# Wie so oft: LogIn nicht möglich



## Rafterman1 (28. Juni 2009)

Guten Abend,

hab mir am Mittwoch Diablo 2 + Exp. bei Amazon bestellt, gestern bekommen und gleich mal reingeschnuppert.
Doch leider konnte ich mich bei Battle.net nicht einloggen es kam folgende Fehlermeldung:

http://www3.pic-upload.de/28.06.09/8lwjw1.jpg

Kennt jemand das Problem und kann mir helfen?

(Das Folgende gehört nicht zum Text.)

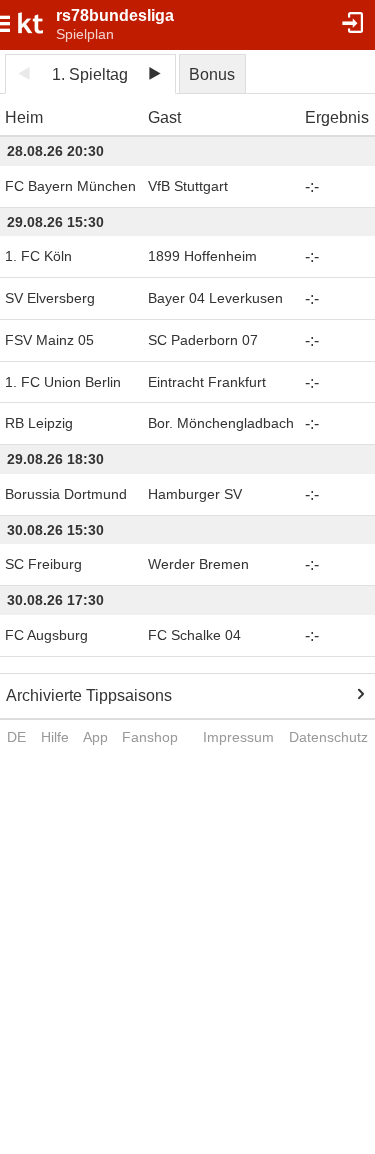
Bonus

P.S. ich finde die Fehlermeldung sieht sehr komisch aus 


			Dieser Inhalt steht nur eingeloggten Mitgliedern zur Verfügung.


----------



## Sulli (28. Juni 2009)

Hm.... Also , das Bild habe ich mal bekommen als ich mir Dia2 von Blizz gezogen hatte aber die Erweiterung von meiner CD installiert hatte. Es gibt  2 Möglichkeiten die du machen kannst. Erst Dia2 installieren und dann damit in B- Net gehen um das zu uppen dann erst die Erweiterung und dann ins B-Net gehen damit das auch geupt wird .Sollte das nicht gehen und du hast nen WoW Acc  .. muss nicht aboniert sein .....kannst WoW und danach Dia2+exp im      https://eu.battle.net/      registrieren mit deinen CD Code dann von der blizz seite die Games runterziehen und die Installieren .
Ich nehme an das es damit zusammenhängt , als sie den NO-CD Patch rausgebracht haben nur eine von den beiden Dia2 oder Exp. den draufhat und weil die Dateien etwas anderes sind ,sie als anderes Game erkannt werden  (Ist nur ne Vermutung meiner Seits) Ansonsten musst schaun wo die Dia2 +  Exp runterziehen / bekommen kannst. Das wichtigste ist ja der Key


----------



## Rafterman1 (28. Juni 2009)

Kay die Strategie mit Dia2 installieren--> Account machen--> Exp installieren hat geklappt. 
Danke 


			Dieser Inhalt steht nur eingeloggten Mitgliedern zur Verfügung.


----------